### WRITTEN PROBLEM
Retype the passage from the article on Japanese football legends, starting with "Japanese legends paved" and going on through "told ESPN FC.".

### SUPPLIED PASSAGE

════════════════════

Japanese legends paved the way for the likes of Kagawa and Okazaki

Names like Shinji Kagawa and Shinji Okazaki easily roll off the tongues of modern European football fans, but their success can be attributed to their legendary compatriots like Hidetoshi Nakata, Shunsuke Nakamura and a certain man the Japanese fans fondly call Tensai.

Born with the gift of an amazing football brain and artistic footwork, Shinji Ono took Japan by surprise when his name was announced as part of the country's 1998 World Cup squad in France, ahead of then-superstars, Kazuyoshi Miura, who is still playing at the age of 48, and Tsuyoshi Kitazawa.

Just 18 at that time, Ono took his first baby steps into the world of professional football, becoming the youngest player to ever represent Japan on football's biggest stage.

"It was a big surprise for me," Ono told ESPN FC.

"I always believed in my own ability, but there were so many experienced and top players like Kazu, who was left out. I didn't play much in France, but I really took in the experience, which helped me develop my career."

The only problem for him was that his entry into Japanese football folklore came at a time in which the Samurai Blue had a golden generation of star midfielders such as Nakata, Junichi Inamoto and Nakamura.

════════════════════

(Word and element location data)

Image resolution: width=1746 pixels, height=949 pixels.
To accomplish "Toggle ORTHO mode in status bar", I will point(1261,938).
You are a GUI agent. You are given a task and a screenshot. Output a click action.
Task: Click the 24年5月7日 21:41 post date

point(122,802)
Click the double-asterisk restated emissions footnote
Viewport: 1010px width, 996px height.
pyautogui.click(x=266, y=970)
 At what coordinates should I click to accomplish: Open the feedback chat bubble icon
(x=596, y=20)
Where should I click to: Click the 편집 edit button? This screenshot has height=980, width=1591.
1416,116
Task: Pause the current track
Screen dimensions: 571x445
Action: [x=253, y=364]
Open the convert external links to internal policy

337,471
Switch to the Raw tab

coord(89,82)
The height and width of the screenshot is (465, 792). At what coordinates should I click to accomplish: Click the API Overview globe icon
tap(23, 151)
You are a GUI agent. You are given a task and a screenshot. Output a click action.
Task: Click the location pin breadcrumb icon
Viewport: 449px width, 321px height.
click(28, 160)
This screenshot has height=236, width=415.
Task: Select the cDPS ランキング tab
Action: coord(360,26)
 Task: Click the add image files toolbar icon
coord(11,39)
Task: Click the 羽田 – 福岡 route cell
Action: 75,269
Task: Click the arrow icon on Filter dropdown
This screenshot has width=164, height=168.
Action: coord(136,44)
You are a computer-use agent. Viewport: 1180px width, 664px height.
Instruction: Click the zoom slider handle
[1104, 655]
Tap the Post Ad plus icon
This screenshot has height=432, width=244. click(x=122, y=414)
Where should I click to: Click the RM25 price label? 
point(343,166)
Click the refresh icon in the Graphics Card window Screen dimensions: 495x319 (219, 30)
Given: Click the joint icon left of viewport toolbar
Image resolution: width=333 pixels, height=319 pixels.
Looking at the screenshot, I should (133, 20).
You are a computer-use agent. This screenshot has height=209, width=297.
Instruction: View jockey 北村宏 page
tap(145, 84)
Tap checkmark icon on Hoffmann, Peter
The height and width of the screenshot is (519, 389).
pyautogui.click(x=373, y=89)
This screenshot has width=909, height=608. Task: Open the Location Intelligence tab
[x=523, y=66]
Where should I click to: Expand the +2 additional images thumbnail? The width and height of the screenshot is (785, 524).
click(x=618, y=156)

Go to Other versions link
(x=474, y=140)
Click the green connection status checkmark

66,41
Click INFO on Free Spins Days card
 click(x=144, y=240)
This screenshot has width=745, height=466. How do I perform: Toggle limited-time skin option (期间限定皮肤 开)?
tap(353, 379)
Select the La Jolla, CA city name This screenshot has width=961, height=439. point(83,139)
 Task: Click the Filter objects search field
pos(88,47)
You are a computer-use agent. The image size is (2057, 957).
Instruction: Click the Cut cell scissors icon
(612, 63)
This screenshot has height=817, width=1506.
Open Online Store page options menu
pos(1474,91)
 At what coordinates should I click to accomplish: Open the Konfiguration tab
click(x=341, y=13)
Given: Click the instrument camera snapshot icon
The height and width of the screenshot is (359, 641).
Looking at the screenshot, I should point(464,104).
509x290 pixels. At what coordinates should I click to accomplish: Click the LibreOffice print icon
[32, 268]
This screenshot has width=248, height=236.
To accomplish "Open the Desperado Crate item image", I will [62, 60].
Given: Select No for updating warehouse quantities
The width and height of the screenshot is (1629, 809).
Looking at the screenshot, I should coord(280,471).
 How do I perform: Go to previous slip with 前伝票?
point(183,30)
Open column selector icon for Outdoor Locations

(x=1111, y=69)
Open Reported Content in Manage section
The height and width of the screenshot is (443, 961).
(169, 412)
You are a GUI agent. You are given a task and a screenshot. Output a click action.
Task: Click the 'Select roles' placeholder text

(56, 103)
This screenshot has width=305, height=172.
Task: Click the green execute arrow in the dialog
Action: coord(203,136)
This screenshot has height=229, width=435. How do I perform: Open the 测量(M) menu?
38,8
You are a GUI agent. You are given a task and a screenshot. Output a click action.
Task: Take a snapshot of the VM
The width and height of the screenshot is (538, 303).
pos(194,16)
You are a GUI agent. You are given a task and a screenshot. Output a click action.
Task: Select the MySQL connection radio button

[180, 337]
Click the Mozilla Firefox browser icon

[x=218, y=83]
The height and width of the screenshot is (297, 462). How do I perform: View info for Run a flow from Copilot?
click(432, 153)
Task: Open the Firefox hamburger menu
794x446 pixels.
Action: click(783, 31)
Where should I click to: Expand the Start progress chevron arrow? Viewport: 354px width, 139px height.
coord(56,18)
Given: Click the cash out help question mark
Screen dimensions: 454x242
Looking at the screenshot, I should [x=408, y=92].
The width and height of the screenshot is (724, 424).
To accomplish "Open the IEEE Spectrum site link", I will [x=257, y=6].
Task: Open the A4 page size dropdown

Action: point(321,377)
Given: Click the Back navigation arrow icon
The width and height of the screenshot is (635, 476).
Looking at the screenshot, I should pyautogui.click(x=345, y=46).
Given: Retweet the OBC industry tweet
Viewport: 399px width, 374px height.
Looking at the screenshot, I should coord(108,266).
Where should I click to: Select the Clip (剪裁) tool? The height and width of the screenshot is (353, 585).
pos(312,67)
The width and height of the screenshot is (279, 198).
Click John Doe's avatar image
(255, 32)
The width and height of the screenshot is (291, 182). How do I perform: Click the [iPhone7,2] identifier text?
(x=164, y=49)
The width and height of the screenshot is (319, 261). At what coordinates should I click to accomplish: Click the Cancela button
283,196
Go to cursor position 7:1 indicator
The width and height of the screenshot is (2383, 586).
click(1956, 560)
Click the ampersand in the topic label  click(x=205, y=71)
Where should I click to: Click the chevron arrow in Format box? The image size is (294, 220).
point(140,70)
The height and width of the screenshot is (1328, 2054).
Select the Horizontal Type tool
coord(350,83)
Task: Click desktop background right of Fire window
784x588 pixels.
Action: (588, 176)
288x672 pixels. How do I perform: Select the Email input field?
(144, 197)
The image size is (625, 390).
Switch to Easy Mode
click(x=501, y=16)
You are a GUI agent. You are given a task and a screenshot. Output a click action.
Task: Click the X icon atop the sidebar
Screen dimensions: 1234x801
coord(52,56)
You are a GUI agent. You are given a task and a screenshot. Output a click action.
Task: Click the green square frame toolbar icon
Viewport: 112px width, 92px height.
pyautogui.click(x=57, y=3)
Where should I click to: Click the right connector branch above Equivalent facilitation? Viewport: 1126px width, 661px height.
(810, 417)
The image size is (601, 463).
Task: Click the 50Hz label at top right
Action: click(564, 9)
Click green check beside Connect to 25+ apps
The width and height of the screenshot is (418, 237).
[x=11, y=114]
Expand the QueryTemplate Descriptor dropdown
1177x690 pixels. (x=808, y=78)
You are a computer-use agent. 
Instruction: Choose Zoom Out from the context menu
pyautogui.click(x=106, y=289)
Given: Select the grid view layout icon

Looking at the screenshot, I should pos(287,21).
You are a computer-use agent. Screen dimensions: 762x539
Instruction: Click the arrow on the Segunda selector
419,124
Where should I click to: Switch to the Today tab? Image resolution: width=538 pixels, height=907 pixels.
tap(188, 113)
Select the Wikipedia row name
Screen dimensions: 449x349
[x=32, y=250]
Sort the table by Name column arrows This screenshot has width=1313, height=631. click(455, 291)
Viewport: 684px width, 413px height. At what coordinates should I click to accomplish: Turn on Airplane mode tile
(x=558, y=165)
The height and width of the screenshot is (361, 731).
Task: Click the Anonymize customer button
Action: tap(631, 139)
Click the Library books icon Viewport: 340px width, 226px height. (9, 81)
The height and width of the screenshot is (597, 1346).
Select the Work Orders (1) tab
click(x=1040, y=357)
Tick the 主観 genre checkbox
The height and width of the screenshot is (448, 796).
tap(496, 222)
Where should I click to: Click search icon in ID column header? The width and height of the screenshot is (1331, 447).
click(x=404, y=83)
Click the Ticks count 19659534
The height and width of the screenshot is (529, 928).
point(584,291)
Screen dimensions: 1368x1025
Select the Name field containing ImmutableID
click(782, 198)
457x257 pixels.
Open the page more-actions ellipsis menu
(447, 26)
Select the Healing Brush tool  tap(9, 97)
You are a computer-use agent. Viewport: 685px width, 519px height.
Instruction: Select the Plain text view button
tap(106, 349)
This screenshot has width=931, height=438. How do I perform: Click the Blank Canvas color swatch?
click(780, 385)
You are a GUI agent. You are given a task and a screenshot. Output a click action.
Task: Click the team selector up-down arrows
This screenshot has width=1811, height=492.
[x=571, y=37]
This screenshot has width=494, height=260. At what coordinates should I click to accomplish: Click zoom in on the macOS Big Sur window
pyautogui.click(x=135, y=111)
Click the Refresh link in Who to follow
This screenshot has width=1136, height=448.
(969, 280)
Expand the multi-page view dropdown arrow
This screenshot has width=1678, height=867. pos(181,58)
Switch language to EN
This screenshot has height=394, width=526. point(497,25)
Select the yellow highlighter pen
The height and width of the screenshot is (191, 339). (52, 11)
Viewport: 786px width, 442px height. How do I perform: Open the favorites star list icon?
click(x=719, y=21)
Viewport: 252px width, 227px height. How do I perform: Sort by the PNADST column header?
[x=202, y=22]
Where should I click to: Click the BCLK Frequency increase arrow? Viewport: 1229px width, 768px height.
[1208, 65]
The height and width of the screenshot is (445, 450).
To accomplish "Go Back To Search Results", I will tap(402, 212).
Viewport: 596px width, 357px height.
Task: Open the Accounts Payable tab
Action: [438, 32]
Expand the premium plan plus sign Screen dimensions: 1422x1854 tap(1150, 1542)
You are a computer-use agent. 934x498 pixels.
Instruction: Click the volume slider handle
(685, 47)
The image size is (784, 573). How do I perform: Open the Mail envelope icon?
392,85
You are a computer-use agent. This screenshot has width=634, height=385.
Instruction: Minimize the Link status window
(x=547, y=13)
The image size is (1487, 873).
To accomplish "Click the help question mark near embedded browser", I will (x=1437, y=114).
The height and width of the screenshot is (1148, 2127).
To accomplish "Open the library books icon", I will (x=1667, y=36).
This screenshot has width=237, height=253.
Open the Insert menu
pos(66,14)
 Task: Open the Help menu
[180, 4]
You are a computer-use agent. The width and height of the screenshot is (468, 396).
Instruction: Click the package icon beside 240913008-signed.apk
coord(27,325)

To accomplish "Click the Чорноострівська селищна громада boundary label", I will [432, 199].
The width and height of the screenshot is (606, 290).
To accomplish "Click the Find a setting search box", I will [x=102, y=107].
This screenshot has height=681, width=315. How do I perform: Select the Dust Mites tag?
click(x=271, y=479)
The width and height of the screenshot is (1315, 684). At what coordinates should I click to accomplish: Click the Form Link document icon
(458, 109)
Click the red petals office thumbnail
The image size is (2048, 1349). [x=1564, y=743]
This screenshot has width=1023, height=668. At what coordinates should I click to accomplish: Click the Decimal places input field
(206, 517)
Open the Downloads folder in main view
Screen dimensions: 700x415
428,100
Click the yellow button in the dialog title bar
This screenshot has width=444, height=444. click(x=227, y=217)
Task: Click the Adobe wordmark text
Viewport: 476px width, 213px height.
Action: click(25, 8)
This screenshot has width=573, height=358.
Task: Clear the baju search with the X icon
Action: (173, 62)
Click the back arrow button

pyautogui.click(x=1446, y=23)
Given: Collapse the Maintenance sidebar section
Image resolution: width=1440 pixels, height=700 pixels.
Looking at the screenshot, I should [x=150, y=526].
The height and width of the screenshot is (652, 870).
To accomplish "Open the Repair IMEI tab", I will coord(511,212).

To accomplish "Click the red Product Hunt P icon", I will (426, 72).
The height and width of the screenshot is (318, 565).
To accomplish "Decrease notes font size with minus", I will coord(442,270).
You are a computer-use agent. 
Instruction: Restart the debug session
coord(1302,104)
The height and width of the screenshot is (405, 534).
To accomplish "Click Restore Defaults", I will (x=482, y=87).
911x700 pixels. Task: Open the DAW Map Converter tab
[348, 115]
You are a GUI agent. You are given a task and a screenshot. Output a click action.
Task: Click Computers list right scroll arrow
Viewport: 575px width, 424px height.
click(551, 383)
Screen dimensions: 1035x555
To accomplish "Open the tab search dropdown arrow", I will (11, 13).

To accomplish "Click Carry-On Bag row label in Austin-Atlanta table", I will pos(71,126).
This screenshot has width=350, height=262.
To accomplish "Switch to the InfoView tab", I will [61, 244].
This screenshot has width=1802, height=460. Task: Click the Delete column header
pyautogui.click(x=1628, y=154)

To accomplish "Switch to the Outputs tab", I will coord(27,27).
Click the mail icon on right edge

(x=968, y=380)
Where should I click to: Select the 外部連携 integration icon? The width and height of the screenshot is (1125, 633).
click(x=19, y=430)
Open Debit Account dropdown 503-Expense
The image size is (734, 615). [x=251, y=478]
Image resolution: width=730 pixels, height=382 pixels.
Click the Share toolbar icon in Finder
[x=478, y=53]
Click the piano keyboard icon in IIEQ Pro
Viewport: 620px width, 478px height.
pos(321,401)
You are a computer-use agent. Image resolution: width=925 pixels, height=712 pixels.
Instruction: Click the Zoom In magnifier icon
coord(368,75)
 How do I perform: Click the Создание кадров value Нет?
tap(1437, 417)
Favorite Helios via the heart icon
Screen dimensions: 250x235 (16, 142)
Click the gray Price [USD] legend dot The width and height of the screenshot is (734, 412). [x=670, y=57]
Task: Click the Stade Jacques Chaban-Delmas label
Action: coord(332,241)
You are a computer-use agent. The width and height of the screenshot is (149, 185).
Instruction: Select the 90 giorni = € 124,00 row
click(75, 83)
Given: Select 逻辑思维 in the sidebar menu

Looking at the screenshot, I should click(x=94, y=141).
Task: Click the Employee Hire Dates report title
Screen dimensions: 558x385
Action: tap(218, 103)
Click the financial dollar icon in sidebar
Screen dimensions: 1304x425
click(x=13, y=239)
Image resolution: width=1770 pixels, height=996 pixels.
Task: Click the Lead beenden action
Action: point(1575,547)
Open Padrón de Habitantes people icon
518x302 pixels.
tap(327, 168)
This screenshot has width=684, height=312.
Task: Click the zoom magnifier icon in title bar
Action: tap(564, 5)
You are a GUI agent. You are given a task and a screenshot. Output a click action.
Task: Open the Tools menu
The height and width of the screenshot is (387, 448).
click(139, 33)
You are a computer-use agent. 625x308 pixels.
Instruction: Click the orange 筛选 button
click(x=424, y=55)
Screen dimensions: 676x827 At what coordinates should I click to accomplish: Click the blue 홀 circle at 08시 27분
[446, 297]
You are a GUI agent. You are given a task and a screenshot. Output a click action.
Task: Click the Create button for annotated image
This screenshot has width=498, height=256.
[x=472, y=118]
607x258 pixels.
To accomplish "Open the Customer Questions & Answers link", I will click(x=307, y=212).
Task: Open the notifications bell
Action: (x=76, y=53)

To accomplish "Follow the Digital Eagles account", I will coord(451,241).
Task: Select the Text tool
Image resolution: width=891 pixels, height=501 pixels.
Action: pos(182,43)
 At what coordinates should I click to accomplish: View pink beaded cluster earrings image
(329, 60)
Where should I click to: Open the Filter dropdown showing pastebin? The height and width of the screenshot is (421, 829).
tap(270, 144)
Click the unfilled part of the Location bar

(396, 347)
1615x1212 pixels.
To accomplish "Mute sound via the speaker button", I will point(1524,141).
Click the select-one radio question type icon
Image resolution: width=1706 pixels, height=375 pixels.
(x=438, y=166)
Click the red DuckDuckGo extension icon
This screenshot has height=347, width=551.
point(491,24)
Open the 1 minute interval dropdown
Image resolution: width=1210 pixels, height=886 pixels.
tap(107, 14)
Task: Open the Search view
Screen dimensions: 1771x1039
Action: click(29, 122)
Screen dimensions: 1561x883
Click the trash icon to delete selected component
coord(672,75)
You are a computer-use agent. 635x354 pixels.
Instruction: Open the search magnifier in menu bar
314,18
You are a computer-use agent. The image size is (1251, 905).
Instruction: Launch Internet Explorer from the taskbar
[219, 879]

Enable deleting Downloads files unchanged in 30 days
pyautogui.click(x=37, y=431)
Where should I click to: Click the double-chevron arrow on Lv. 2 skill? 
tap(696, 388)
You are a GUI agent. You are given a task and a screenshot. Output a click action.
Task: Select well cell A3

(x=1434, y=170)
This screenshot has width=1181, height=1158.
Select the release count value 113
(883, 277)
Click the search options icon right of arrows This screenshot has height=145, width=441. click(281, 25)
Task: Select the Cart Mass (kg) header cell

════════════════════

### ANSWER TO THIS TASK
Japanese legends paved the way for the likes of Kagawa and Okazaki

Names like Shinji Kagawa and Shinji Okazaki easily roll off the tongues of modern European football fans, but their success can be attributed to their legendary compatriots like Hidetoshi Nakata, Shunsuke Nakamura and a certain man the Japanese fans fondly call Tensai.

Born with the gift of an amazing football brain and artistic footwork, Shinji Ono took Japan by surprise when his name was announced as part of the country's 1998 World Cup squad in France, ahead of then-superstars, Kazuyoshi Miura, who is still playing at the age of 48, and Tsuyoshi Kitazawa.

Just 18 at that time, Ono took his first baby steps into the world of professional football, becoming the youngest player to ever represent Japan on football's biggest stage.

"It was a big surprise for me," Ono told ESPN FC.